REQUIRED ACTION:
Please repeat exactly the lines below from the one containing "Hightlight (767, 1180)" down to the one containing "data.nasdaq.com (61, 2239)", both included, and nothing else.

[Stored items from a collection]
>>>

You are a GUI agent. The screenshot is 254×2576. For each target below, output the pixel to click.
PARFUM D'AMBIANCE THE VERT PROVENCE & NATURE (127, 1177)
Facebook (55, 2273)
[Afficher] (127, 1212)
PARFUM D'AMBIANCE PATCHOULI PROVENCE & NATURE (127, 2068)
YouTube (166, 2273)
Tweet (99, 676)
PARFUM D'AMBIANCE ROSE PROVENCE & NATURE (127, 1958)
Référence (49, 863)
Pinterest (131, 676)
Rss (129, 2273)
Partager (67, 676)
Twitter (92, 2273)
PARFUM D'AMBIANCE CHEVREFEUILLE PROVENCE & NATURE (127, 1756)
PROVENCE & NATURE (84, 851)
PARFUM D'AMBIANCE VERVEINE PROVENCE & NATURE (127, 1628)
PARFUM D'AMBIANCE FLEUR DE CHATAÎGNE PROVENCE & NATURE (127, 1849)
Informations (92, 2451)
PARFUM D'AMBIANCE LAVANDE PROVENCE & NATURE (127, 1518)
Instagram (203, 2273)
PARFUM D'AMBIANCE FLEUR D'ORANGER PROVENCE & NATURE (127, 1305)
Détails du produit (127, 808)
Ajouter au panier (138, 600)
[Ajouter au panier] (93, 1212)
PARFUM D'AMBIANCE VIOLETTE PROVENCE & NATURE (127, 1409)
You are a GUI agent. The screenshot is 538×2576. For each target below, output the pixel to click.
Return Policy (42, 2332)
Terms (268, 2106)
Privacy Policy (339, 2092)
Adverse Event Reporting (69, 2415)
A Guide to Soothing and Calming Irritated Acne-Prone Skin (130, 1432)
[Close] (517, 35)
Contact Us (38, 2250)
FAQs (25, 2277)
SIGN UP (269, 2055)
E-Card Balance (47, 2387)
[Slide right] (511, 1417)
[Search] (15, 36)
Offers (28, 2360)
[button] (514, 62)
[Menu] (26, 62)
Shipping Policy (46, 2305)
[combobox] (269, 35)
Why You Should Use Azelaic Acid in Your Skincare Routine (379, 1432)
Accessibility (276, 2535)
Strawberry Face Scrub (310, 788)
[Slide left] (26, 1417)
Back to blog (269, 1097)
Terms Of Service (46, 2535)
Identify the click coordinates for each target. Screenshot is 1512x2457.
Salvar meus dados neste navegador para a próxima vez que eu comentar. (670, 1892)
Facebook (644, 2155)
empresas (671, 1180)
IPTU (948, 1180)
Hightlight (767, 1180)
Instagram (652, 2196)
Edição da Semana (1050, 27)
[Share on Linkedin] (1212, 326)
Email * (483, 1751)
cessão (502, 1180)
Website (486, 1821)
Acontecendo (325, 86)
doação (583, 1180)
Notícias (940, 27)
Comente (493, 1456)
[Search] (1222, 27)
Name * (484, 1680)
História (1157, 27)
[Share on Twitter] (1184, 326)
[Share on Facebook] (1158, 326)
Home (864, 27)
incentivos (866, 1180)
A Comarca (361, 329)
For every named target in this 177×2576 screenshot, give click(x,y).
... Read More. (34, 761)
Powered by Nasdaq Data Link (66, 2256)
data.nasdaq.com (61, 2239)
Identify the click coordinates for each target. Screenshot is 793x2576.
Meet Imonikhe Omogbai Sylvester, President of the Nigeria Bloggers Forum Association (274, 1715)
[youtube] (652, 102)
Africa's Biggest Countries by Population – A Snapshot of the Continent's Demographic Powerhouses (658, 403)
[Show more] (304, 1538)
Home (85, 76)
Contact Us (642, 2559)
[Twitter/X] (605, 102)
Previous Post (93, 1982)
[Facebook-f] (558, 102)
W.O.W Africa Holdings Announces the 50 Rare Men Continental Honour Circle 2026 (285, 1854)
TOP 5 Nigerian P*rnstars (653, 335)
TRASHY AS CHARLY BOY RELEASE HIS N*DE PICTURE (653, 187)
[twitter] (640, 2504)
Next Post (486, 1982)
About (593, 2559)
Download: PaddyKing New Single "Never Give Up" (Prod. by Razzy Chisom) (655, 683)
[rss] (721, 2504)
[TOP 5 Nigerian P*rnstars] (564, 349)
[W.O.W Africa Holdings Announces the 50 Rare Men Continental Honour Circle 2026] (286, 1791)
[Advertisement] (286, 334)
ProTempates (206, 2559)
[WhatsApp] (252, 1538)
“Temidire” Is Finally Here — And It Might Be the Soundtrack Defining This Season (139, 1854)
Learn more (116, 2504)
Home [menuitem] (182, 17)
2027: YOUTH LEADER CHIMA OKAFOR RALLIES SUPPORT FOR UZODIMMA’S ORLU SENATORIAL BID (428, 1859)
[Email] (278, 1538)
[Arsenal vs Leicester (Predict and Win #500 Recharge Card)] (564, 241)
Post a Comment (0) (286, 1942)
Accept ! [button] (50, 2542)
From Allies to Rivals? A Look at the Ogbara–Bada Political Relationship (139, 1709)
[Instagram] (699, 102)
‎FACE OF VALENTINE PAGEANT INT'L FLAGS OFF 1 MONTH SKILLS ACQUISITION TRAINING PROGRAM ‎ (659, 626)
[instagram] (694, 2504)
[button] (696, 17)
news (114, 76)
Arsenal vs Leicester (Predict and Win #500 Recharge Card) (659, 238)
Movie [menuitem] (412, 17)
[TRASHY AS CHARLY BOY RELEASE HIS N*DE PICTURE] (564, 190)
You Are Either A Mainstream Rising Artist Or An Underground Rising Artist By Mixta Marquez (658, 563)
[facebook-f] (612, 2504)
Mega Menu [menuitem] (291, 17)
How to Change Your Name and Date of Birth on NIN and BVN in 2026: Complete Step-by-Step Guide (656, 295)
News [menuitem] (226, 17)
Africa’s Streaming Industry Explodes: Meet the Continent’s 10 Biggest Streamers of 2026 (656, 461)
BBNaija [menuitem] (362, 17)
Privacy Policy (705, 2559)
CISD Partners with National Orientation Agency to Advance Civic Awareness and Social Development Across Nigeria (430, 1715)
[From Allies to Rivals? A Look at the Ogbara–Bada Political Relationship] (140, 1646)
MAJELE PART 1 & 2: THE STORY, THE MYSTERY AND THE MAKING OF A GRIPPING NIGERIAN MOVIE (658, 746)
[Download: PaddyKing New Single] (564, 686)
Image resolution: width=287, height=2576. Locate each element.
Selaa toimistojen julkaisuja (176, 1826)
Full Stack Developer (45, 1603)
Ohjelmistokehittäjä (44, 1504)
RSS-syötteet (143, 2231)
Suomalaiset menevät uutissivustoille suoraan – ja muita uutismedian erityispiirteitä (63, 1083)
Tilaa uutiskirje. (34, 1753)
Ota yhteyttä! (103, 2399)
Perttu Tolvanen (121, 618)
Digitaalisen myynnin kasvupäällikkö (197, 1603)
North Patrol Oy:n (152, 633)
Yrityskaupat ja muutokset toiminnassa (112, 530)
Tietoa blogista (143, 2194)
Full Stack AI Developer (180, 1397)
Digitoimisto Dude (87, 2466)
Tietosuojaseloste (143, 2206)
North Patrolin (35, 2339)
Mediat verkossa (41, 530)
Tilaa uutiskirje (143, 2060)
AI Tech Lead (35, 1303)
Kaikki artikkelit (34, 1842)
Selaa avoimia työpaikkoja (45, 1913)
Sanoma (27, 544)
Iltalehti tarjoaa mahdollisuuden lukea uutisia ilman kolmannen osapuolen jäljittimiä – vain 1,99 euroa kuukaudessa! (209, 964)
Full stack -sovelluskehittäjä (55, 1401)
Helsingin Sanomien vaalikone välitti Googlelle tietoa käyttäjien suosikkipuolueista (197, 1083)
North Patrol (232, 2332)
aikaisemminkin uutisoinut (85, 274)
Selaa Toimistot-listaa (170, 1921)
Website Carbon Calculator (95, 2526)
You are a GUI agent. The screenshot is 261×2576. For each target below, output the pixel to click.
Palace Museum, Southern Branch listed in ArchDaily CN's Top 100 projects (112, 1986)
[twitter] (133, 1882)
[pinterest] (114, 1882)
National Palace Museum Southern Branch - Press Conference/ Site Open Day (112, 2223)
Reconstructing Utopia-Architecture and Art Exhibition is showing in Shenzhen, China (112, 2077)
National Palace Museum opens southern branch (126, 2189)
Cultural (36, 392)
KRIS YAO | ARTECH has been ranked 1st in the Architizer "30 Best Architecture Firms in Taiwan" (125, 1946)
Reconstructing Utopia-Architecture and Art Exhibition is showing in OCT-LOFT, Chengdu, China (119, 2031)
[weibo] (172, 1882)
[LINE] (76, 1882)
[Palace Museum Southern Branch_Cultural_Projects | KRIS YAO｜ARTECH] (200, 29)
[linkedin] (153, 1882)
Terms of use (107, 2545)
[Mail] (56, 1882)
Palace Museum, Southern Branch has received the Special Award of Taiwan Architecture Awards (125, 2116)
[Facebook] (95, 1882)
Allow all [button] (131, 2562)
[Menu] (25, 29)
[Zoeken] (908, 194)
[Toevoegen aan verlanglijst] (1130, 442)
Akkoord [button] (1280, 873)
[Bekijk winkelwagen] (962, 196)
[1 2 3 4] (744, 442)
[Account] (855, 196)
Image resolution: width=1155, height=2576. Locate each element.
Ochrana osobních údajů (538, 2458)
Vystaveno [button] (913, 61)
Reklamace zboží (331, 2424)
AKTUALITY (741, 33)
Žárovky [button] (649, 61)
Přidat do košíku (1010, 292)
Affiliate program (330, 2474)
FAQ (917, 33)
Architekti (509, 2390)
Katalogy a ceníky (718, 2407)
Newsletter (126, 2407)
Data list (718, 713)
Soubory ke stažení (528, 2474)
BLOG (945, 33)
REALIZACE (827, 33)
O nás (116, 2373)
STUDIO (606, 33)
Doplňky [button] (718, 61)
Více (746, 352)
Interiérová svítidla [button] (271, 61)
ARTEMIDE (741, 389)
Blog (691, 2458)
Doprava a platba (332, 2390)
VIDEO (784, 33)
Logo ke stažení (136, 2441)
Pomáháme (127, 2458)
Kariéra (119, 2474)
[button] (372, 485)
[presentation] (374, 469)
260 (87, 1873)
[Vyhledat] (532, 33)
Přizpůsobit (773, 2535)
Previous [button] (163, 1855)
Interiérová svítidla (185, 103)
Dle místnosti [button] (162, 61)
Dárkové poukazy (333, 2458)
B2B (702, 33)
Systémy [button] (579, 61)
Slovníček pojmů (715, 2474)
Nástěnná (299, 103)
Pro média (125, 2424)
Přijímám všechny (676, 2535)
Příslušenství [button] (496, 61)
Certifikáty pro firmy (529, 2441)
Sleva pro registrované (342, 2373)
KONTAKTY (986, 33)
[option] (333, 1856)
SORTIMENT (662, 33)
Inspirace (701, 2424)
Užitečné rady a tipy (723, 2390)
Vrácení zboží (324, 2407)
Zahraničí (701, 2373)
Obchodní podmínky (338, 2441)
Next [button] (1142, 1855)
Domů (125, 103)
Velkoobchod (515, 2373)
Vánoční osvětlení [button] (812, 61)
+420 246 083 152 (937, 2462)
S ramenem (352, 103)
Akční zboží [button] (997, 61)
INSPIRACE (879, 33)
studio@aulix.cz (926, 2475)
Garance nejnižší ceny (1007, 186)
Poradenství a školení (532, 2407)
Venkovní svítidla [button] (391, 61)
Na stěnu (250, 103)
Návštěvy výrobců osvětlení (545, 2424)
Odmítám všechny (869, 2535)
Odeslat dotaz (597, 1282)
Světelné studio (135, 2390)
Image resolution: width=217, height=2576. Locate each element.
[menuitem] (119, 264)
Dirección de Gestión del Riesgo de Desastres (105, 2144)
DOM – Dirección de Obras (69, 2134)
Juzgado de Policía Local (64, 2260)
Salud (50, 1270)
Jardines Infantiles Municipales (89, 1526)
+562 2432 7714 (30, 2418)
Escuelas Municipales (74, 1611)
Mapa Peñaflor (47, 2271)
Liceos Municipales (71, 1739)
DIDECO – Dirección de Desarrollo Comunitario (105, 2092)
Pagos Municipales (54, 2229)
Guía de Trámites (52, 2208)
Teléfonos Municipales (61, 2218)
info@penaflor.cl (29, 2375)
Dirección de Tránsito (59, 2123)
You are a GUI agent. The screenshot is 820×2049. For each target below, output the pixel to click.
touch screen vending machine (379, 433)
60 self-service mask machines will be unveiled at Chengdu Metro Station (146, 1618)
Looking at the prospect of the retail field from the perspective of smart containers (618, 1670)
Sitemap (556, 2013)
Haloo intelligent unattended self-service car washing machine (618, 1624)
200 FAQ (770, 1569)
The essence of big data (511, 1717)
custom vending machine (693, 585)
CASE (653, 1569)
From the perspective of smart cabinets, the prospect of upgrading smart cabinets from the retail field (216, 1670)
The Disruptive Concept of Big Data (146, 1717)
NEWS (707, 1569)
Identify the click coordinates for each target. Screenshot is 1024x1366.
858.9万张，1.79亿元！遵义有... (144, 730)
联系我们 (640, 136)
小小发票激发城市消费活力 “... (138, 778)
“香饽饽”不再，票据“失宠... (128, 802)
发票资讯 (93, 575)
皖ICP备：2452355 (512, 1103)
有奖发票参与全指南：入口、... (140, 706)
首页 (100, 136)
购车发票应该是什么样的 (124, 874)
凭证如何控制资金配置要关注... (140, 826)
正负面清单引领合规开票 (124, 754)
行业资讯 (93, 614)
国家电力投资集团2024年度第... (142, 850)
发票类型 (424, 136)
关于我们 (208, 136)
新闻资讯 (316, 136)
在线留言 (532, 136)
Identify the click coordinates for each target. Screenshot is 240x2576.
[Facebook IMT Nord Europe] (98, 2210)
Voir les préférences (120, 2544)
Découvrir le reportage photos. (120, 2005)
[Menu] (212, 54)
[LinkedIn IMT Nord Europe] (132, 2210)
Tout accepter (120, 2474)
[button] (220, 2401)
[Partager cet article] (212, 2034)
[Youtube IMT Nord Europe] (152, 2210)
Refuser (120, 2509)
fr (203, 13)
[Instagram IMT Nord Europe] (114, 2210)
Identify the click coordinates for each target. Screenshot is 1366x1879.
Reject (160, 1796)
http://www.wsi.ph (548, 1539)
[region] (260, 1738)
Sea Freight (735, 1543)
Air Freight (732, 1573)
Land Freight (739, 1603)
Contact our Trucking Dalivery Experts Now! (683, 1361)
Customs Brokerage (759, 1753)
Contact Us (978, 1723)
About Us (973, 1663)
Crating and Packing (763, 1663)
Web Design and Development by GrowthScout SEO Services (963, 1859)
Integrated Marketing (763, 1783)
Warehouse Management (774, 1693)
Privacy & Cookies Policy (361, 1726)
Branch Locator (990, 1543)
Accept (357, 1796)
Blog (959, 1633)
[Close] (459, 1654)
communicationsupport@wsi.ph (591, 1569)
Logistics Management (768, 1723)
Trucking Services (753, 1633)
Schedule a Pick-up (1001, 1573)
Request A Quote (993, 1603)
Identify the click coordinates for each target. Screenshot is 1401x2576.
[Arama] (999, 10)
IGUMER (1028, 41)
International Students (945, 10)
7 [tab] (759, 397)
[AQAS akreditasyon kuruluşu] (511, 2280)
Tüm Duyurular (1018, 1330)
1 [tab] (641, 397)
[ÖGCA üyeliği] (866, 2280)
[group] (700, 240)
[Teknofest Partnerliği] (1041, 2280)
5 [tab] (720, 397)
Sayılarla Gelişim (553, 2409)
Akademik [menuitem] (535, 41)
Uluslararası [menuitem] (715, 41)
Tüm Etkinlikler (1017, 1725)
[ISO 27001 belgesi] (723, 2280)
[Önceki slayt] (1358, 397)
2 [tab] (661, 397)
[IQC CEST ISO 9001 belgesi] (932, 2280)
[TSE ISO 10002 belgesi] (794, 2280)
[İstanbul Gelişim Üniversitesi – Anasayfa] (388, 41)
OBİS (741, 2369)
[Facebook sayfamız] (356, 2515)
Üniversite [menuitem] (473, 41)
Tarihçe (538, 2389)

<<<

TASK OUTPUT:
Hightlight (767, 1180)
Instagram (652, 2196)
Edição da Semana (1050, 27)
[Share on Linkedin] (1212, 326)
Email * (483, 1751)
cessão (502, 1180)
Website (486, 1821)
Acontecendo (325, 86)
doação (583, 1180)
Notícias (940, 27)
Comente (493, 1456)
[Search] (1222, 27)
Name * (484, 1680)
História (1157, 27)
[Share on Twitter] (1184, 326)
[Share on Facebook] (1158, 326)
Home (864, 27)
incentivos (866, 1180)
A Comarca (361, 329)
For every named target in this 177×2576 screenshot, give click(x,y).
... Read More. (34, 761)
Powered by Nasdaq Data Link (66, 2256)
data.nasdaq.com (61, 2239)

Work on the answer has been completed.